MONTGOMERY, Ala. (Alabama News Network) –  The effects of the global pandemic have been felt far and wide. And that’s especially true for children and young people. Pediatrician Dr. Ulysses Davila from Jackson Hospital and Clinic shared information on supporting your child’s mental health.

“The stress of dealing with a pandemic presents itself in different ways for different age groups,” Davila said.

For younger children, parents may have noticed some regressions over the past year.

Older ages kids might demand more attention from a parent, have poor sleep and eat differently.

“Then you get into the older (teenage) age groups where they really do understand what’s going on, and maybe they feel the danger of everything. So it’s imperative that as a parent, you explain things and put things into context,” said Davila.

For many parents, the pandemic has required them to balance teaching and parenting.
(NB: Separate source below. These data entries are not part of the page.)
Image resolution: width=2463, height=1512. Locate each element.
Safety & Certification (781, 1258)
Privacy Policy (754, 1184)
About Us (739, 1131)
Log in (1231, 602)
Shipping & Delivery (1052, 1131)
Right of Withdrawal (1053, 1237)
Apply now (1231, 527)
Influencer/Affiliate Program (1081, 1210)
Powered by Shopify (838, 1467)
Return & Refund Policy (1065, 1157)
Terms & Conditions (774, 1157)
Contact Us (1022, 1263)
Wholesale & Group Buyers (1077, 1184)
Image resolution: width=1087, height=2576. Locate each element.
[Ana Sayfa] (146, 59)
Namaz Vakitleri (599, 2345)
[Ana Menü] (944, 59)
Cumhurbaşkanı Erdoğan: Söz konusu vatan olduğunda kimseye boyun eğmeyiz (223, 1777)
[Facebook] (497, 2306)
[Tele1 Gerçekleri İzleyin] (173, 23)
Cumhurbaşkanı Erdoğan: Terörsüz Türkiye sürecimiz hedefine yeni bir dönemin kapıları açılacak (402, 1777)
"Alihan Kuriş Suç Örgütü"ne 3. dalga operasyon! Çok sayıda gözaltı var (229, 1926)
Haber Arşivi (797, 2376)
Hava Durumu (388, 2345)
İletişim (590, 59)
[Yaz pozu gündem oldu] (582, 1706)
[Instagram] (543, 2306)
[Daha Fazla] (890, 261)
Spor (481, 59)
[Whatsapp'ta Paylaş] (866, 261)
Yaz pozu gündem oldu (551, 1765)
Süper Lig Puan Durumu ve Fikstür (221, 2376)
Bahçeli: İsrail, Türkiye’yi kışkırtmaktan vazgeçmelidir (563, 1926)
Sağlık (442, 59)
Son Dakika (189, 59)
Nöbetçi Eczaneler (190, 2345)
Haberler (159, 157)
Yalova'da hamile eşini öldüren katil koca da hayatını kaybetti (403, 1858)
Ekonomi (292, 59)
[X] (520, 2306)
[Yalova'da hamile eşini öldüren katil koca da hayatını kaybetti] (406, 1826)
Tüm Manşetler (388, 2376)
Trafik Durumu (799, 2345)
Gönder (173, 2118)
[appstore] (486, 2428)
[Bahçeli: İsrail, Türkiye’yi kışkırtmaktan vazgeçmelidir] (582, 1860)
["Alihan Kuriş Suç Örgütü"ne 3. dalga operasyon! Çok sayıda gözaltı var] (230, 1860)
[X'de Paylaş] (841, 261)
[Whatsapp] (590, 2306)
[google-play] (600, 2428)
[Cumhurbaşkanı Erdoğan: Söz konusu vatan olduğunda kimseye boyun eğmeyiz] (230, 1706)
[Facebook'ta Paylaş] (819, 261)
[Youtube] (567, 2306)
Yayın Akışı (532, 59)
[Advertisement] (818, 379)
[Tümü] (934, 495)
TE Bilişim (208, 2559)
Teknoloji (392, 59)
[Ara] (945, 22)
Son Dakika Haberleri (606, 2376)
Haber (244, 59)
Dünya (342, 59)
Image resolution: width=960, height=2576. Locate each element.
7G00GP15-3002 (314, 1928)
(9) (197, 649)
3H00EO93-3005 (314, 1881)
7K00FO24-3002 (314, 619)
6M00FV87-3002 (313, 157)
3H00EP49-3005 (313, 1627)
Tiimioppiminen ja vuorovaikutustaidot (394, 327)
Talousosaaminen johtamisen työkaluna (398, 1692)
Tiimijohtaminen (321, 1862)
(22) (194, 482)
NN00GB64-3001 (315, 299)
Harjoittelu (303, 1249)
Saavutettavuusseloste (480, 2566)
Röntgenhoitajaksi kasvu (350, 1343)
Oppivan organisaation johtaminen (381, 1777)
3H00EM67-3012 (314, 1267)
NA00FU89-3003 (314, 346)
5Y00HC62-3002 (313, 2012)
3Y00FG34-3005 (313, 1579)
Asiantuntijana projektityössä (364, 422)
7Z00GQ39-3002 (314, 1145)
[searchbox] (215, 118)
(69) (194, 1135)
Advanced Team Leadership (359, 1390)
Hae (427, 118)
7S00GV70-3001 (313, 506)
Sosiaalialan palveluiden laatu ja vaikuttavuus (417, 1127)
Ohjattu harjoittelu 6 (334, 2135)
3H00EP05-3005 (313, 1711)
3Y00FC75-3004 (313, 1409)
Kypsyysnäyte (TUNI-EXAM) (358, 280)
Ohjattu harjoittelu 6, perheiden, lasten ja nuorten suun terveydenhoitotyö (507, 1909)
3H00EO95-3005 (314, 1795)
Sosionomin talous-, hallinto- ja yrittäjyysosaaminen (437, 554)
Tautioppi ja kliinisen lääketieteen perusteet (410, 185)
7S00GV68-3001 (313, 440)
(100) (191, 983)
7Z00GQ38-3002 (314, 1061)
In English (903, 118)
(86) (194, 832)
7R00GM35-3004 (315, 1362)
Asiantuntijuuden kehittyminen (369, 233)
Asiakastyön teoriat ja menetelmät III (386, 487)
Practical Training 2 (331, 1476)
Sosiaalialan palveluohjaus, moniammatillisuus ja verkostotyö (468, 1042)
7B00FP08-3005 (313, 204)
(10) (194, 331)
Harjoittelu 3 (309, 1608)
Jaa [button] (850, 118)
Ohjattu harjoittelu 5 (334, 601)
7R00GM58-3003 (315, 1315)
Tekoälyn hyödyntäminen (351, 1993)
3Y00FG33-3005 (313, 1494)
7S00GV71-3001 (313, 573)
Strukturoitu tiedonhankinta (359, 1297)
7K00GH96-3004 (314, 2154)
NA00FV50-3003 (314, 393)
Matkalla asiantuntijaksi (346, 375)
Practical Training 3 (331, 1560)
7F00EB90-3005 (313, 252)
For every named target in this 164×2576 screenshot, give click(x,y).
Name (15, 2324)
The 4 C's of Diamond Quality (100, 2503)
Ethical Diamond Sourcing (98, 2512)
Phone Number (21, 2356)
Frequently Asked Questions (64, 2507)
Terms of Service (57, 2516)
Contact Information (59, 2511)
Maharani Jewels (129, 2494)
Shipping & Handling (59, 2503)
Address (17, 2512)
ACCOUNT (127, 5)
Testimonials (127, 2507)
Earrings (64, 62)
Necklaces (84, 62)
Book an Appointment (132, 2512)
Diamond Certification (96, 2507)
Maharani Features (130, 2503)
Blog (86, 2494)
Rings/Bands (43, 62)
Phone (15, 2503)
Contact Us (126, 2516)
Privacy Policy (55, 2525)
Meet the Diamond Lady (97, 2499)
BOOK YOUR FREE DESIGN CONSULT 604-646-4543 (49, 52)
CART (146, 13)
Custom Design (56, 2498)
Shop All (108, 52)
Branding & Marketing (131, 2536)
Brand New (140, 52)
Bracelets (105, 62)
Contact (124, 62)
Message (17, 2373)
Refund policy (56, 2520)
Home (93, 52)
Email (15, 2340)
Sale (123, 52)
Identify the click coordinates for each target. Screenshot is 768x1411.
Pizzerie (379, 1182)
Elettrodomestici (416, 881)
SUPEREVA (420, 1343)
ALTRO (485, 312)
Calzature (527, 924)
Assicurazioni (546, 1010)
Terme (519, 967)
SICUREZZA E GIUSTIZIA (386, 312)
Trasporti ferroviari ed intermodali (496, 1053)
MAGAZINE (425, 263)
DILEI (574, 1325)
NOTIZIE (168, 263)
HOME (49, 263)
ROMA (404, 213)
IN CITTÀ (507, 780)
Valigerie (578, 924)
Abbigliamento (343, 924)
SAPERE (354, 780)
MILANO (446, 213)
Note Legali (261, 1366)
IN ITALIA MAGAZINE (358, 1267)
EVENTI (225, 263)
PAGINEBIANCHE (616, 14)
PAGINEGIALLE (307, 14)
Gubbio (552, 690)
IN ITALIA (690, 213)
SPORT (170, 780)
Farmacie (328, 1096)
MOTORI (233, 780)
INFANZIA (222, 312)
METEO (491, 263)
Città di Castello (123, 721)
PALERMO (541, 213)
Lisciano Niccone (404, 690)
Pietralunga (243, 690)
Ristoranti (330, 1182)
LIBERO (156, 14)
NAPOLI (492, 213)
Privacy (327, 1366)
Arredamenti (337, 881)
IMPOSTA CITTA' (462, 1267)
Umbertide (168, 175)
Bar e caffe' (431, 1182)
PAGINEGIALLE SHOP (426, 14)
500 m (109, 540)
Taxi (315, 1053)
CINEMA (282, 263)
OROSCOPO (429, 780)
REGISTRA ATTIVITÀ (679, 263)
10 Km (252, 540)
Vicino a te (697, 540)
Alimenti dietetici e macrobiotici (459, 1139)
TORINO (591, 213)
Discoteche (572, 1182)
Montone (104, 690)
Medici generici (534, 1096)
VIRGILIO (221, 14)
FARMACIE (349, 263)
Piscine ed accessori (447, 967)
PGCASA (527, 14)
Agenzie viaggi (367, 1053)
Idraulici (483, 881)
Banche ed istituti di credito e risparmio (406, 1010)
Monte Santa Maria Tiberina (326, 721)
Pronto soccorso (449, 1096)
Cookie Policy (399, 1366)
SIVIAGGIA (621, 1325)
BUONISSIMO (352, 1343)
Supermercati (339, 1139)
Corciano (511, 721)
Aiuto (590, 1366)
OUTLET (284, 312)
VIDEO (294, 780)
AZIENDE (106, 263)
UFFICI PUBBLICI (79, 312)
Davila says the American Academy of Pediatrics now recommends that children attend in-person learning — which has helped take the stress off parents and has helped children settle into a new normal.

“As a parent myself, I’m constantly askins myself if I am modeling emotional coping. (Kids) are constantly paying attention. One of the best things we can do for our children is model appropriate behaviors and appropriate coping,” Davila said.

If you think your young child might be feeling down – could they depressed? Dr. Davila says it’s possible.

“About one and five children, at one point in their lives before 18, will suffer from diagnosable depression. Depression has been diagnosed in children as young as three years old. It can be a short-lived thing. It can be just a single episode. But, regardless, it’s a really common problem,” said Davila.

Davila says their pediatrician must be aware if your child has been through a traumatic event.

“Experiences that are stressful for children can really affect their future health – not just emotionally, but also physically. Being aware of that with each primary care visit helps us to keep our ears open and keep our minds open to the possibility that this child might be suffering in the background. Asking appropriate questions like: do you feel safe at home? Allowing teenagers to answer questions alone. That’s all a part of standard care,” Davila said.

Professional Pediatrics is always accepting new patients. However, Davilla recommends that children who have missed well-child visits should be seen as soon as possible.